As a result, I try very very hard not to react immediately, to say, “I’ll get back to you on that.” Or, “I have to check my schedule.” Or – cravenly – “I have to check with my son/granddaughter/friend to see if they can change their schedule to free me up” when, really,I’m not even on their schedule. (This is a variation on the adolescent tried-and-true, “I’d love to, but my mother won’t let me.”)
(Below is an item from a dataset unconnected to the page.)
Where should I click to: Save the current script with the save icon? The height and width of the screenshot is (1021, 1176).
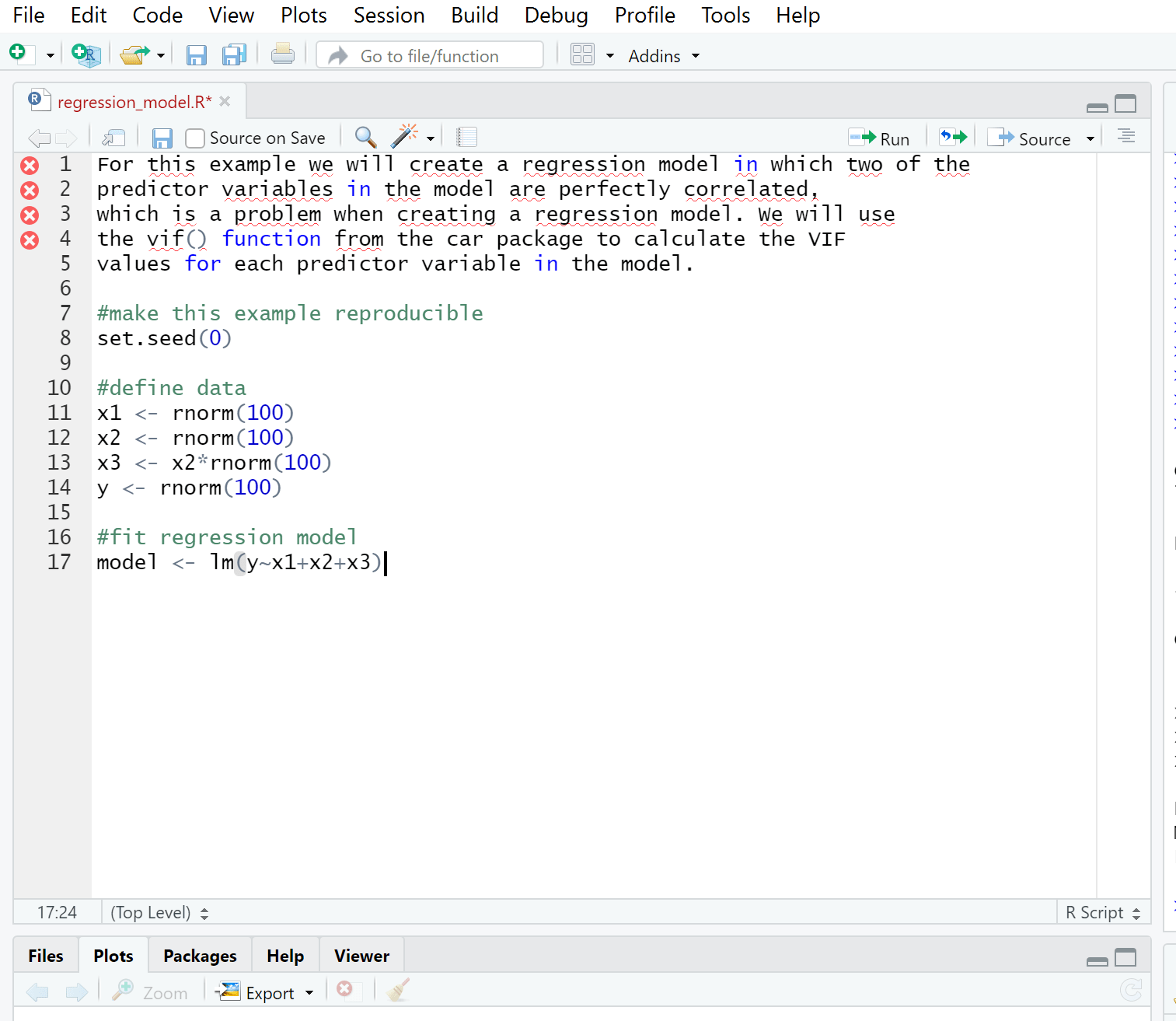click(x=162, y=138)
I don’t always remember to temporize, but when I do, it usually works. njs
Ah, that’s fascinating! During my big depression, I was a very ‘no’ person, and resisted everything or got very anxious about everything asked of me. One of the ‘rules’ I made to turn my life around was to say ‘yes’ to every request so long as it didn’t violate my personal ethics or morals and so long as I could reasonably afford it. It was a massive change in my life when I did that, and now I just need to learn to find balance. Saying ‘yes’ isn’t the only way to embrace life. Sometimes saying ‘no’ is for the higher good. ❤
I think we’re both similarly optimistic people who like saying yes. But you have to find a balance. There are times when saying yes just isn’t possible. There’s only so much one person can juggle! When you try to do too much, everything suffers because you get burnt out. Balance is key! 🙂
Yes, balance is totally key. I think you’re right. As I was saying above, back during my Big Bad Depression, part of how I clawed my way out of it was by making a kind of rule for myself that I had to say ‘yes’ to everything that was not a violation of my life rules and which I could reasonably afford. Just embracing life that way was huge for me, and it was key to turning me around entirely. Now, though, I have to learn balance and say ‘yes’ a lot less. *nods*
I think there are different times for yes and no in our lives. A friend once told me, as a single person, that I should accept every invitation because one day, I might meet The One and as soon as that happened, my ability to say yes to everything would change, as that person, and subsequently children, would alter – yes, limit – my ability to do everything, anything, any time. Her reasoning was that when someone wonderful came into your life, then the tradeoff would be worth it for a new, special and intimate way of being, but in the meantime, or perhaps forever, lots of fun could be had and new connections made, so we should take advantage of the opportunity. In her eyes and mine it was a win-win scenario.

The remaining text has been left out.